Это свидание состоялось через пятнадцать лет в Седлеце, после того, как Ромась отбыл по делу "народоправцев" ещё одну десятигодовую ссылку в Якутской области.
Меня свинцом облила тоска, когда он уехал из Красновидова, я заметался по селу, точно кутёнок, потерявший хозяина. Я ходил с Бариновым по деревням, работали у богатых мужиков, молотили, рыли картофель, чистили сады. Жил я у него в бане.
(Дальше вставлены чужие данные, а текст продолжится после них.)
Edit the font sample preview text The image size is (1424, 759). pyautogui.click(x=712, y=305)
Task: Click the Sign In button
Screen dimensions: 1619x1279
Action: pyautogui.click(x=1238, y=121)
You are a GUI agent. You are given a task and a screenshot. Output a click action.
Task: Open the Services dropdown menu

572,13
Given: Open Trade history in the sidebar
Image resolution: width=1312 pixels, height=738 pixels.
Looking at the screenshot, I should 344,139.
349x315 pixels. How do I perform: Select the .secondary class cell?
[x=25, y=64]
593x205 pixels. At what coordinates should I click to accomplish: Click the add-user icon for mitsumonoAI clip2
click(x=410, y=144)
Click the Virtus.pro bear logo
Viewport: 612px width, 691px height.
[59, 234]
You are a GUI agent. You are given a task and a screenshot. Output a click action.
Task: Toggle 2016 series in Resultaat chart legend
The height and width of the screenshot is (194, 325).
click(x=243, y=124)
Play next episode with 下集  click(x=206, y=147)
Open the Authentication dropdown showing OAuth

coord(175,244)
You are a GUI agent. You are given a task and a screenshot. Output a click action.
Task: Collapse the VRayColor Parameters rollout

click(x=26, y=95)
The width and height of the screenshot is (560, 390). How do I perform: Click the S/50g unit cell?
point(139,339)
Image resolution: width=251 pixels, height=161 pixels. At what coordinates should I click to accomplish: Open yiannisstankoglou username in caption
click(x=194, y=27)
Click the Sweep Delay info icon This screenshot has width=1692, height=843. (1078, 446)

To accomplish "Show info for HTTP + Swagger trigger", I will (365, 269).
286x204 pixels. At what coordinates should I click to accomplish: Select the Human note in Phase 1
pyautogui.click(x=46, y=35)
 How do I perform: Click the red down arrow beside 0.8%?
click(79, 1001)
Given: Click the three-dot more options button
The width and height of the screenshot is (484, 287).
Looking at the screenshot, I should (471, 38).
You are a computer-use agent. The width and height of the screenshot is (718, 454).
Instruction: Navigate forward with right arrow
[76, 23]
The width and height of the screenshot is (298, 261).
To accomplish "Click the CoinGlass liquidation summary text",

- Лексей Максимыч, воевода без народа, - как же, а? - спросил он меня дождливой ночью. - Едем, что ли, на море завтра? Ей-богу! Чего тут? Не любят здесь нашего брата, эдаких. Ещё - того, как-нибудь, под пьяную руку...
Не впервые говорил это Баринов. Он тоже почему-то затосковал, его обезьяньи руки бессильно повисли, он уныло оглядывался, точно заплутавшийся в лесу.
В окно бани хлестал дождь, угол её подмывал поток воды, бурно стекая на дно оврага. Немощно вспыхивали бледные молнии последней грозы. Баринов тихо спрашивал:
- Едем, а? Завтра?
Поехали.
...Неизъяснимо хорошо плыть по Волге осенней ночью, сидя на корме баржи, у руля, которым водит мохнатое чудовище с огромной головою, - водит, топая по палубе тяжёлыми ногами, и густо вздыхает:
- 0-уп!.. 0-рро-у...
За кормой шёлково струится, тихо плещет вода, смолисто-густая, безбрежная. Над рекою клубятся чёрные тучи осени. Всё вокруг - только медленное движение тьмы, она стёрла берега, кажется, что вся земля растаяла в ней, превращена в дымное и жидкое, непрерывно, бесконечно, всею массой текущее куда-то вниз, в пустынное, немое пространство, где нет ни солнца, ни луны, ни звёзд.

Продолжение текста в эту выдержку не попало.